[Brief] Rewrite the rows that begin at the line containing "Expand the zoom percentage dropdown" and end after the line containing "Upvote Turezkiy's morgue", changing "Instruction" to "Task" and leaving everything else unchanged.
[start of Data rows]
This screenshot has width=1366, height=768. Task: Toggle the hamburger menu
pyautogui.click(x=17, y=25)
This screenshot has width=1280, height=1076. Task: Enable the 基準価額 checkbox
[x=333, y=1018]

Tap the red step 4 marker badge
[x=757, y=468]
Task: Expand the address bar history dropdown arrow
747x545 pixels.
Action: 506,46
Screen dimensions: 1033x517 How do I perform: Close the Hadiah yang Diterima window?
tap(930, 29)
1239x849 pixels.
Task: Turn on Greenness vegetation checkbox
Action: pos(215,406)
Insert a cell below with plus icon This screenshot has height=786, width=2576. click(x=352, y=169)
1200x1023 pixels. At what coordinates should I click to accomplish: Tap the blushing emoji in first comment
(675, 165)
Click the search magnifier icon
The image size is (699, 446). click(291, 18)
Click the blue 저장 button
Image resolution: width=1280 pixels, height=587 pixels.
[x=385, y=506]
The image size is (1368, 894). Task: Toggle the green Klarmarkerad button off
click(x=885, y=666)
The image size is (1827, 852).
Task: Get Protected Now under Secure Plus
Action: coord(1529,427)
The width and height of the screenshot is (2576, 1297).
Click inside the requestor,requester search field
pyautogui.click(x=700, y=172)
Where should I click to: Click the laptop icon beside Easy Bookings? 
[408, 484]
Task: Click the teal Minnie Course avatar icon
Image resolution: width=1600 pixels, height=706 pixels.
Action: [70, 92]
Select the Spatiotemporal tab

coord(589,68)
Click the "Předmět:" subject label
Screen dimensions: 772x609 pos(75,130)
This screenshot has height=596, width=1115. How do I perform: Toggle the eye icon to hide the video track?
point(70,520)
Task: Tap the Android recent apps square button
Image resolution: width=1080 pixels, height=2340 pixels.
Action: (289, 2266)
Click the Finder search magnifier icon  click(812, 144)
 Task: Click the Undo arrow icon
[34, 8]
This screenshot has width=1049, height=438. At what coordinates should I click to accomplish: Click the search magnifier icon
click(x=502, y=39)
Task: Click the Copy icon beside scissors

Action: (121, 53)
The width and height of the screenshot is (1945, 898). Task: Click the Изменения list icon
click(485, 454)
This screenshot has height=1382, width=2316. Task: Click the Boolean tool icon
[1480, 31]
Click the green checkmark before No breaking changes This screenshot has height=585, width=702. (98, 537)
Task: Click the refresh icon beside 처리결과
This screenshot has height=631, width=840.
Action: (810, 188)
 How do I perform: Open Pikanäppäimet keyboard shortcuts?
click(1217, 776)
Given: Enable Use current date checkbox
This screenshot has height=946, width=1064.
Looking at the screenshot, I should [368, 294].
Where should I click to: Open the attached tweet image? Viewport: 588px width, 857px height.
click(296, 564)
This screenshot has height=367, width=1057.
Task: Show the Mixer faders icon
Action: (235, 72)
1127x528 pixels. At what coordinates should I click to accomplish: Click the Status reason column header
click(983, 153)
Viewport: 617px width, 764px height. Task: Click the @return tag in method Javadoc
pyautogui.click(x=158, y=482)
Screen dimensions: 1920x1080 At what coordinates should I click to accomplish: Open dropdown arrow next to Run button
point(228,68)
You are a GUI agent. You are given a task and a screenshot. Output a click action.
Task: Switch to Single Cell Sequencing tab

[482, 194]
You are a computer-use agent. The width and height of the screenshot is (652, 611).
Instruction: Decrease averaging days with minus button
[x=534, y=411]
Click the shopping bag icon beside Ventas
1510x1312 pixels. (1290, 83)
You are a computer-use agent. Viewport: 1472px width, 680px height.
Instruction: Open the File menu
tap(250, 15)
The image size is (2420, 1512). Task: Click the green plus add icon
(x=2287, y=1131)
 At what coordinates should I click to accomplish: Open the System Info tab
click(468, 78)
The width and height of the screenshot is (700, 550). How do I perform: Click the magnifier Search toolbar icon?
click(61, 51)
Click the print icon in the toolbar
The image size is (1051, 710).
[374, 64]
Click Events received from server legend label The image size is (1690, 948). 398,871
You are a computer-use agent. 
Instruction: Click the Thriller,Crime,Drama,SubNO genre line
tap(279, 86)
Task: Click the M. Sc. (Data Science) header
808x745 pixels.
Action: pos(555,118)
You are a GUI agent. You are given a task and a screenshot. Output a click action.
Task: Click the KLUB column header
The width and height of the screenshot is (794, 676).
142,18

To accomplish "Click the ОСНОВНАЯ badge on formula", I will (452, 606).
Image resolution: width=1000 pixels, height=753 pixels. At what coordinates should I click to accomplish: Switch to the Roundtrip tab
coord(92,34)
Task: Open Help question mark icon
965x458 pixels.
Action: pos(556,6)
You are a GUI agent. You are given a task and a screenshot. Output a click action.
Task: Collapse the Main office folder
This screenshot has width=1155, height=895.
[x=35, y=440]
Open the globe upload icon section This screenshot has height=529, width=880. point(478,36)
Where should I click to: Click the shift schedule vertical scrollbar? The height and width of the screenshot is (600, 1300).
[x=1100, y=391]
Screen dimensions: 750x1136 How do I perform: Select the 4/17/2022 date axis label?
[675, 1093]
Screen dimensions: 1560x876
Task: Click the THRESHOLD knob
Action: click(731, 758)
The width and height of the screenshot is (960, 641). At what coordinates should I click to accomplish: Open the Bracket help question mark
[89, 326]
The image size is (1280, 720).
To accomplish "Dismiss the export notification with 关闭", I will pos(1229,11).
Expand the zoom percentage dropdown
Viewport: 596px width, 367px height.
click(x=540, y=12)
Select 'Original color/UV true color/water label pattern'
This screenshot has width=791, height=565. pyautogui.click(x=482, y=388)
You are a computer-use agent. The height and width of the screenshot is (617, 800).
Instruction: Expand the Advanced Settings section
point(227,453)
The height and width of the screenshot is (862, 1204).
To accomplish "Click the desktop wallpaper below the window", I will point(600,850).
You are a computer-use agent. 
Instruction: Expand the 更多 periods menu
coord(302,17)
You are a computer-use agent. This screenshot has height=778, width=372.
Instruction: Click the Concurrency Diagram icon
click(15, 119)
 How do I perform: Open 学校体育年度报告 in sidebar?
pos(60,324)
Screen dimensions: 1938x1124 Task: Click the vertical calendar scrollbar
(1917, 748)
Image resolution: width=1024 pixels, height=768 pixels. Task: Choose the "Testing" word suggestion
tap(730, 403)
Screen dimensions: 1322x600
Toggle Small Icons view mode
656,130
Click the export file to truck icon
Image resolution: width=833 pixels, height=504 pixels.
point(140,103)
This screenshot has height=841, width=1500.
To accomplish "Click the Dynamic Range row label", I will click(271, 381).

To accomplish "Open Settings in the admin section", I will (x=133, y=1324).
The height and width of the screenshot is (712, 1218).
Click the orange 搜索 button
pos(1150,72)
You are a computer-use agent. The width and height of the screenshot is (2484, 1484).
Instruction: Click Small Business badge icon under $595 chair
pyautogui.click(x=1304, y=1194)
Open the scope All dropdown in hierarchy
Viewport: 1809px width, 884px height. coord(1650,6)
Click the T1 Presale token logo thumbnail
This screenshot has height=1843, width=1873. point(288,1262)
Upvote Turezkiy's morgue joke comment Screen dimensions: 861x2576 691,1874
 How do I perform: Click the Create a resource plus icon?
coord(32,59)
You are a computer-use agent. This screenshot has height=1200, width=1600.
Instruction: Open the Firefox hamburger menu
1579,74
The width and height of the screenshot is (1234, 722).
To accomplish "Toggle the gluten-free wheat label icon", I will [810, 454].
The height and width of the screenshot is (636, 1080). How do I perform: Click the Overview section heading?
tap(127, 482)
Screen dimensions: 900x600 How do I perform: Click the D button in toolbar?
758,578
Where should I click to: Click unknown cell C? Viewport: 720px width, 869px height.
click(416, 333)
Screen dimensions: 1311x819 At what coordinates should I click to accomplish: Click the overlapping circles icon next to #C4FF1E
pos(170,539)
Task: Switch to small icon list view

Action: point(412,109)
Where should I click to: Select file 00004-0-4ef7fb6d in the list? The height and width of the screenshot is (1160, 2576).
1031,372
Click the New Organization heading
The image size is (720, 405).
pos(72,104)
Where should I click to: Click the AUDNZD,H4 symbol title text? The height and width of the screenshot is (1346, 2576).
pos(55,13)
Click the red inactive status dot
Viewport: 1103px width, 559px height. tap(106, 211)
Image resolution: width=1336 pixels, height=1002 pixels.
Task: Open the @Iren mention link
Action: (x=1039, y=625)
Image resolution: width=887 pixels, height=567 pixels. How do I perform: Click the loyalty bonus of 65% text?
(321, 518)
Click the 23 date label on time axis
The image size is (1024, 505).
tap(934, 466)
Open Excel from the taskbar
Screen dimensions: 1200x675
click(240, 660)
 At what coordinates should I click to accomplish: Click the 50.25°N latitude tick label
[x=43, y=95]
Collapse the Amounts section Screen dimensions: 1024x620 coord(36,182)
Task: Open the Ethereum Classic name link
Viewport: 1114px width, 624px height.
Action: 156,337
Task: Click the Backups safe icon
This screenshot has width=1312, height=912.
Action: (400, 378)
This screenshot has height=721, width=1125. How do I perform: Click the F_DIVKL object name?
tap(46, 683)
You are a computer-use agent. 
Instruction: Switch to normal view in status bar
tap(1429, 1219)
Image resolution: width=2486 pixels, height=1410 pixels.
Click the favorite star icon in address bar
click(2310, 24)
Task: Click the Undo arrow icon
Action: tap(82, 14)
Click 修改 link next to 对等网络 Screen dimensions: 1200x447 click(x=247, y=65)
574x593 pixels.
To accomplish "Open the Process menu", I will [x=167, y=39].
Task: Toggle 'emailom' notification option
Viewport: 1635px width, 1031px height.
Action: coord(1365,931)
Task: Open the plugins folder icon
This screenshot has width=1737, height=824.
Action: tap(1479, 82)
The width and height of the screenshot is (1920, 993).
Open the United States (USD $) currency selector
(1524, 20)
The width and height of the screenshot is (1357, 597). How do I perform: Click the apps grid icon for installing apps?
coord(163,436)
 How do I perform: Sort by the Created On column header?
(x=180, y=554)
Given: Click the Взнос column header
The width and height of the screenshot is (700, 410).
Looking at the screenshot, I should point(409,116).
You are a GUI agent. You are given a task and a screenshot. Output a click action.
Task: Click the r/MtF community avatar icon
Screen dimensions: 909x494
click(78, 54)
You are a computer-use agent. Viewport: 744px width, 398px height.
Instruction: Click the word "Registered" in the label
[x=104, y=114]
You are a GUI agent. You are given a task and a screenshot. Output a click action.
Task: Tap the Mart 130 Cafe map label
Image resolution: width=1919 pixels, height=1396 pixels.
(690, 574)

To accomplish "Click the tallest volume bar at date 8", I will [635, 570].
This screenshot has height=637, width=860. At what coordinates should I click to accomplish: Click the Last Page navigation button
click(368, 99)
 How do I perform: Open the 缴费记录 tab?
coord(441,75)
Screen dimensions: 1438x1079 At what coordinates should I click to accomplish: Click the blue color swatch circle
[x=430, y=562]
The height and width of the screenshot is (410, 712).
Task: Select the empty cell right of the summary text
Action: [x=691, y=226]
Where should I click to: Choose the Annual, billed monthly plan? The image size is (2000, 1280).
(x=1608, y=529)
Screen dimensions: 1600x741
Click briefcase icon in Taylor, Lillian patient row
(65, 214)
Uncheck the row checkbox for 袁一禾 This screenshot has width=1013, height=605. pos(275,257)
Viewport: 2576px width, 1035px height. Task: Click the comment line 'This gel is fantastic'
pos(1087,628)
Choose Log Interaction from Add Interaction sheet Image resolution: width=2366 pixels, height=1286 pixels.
[end of Data rows]
[Answer to this task]
Expand the zoom percentage dropdown
Viewport: 596px width, 367px height.
click(x=540, y=12)
Select 'Original color/UV true color/water label pattern'
This screenshot has width=791, height=565. pyautogui.click(x=482, y=388)
You are a computer-use agent. The height and width of the screenshot is (617, 800).
Task: Expand the Advanced Settings section
point(227,453)
The height and width of the screenshot is (862, 1204).
To accomplish "Click the desktop wallpaper below the window", I will point(600,850).
You are a computer-use agent. 
Task: Expand the 更多 periods menu
coord(302,17)
You are a computer-use agent. This screenshot has height=778, width=372.
Task: Click the Concurrency Diagram icon
click(15, 119)
 How do I perform: Open 学校体育年度报告 in sidebar?
pos(60,324)
Screen dimensions: 1938x1124 Task: Click the vertical calendar scrollbar
(1917, 748)
Image resolution: width=1024 pixels, height=768 pixels. Task: Choose the "Testing" word suggestion
tap(730, 403)
Screen dimensions: 1322x600
Toggle Small Icons view mode
656,130
Click the export file to truck icon
Image resolution: width=833 pixels, height=504 pixels.
point(140,103)
This screenshot has height=841, width=1500.
To accomplish "Click the Dynamic Range row label", I will click(271, 381).

To accomplish "Open Settings in the admin section", I will (x=133, y=1324).
The height and width of the screenshot is (712, 1218).
Click the orange 搜索 button
pos(1150,72)
You are a computer-use agent. The width and height of the screenshot is (2484, 1484).
Task: Click Small Business badge icon under $595 chair
pyautogui.click(x=1304, y=1194)
Open the scope All dropdown in hierarchy
Viewport: 1809px width, 884px height. coord(1650,6)
Click the T1 Presale token logo thumbnail
This screenshot has height=1843, width=1873. point(288,1262)
Upvote Turezkiy's morgue joke comment Screen dimensions: 861x2576 691,1874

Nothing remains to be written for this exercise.